A resounding “no” to domestic workers cleaning window exteriors.

76 per cent of nearly 7,000 respondents that took part in an online poll on Yahoo! were in favour of an outright ban on domestic workers from cleaning window exteriors.

In the poll which ran from Tuesday until Sunday, users were asked to choose “Yes” or “No” when asked if they were in favour of such a law, which was recently mooted by Madam Halimah Yacob, the Minister of State for Community Development, Youth and Sports.

Eight domestic workers have fallen to their death so far this year while cleaning window exteriors in high-rise flats. The most recent incident took place last Thursday when a maid fell from the ninth floor of her employer’s Woodlands HDB flat.

Yahoo! user Shuzhen shared her experience as an employer.

“I have domestic helper, but I never asked them to clean the exterior of the windows! Isn't it silly to clean the exterior since it rains so often in Singapore. Pointless to clean, right?”

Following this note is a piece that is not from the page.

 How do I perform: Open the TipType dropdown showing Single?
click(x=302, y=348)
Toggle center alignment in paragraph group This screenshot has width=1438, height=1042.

Yahoo! user Lensgypsy agreed and said, “They are somebody's daughter, somebody's sister, even somebody's mom. Why employers continue to put their maids in jeopardy is beyond me. Are windows that get dirty often that important? If you cannot stand the sight of it, go and plaster it with opaque decorative film and just clean the inside. It's criminal to risk someone's life like that.”

Another user, Bionogue said there is a safer way to clean windows.

“I've got a part-time house cleaner which comes in weekly. I've gotten her proper tools for cleaning the windows and she doesn't need to lean out at all,” she said.

But user Suakoo defended employers, saying that sometimes domestic workers act without their employers’ instructions.

“When you see a maid climbing up or out to clean the window exterior, you assume that the employer instructed the maid to do so. But that's not always the case. My two Indonesian maids (former and current one) were told on very first day "Do not climb anything to clean the window. Never mind if window is not clean."

But she said her domestic workers went ahead to clean and joked about it, telling her employer someone downstairs had thought she wanted to jump.

Starting next month, all foreign domestic workers will have to undergo a new programme to orientate them about living and working safety in Singapore, announced the Ministry of Manpower recently.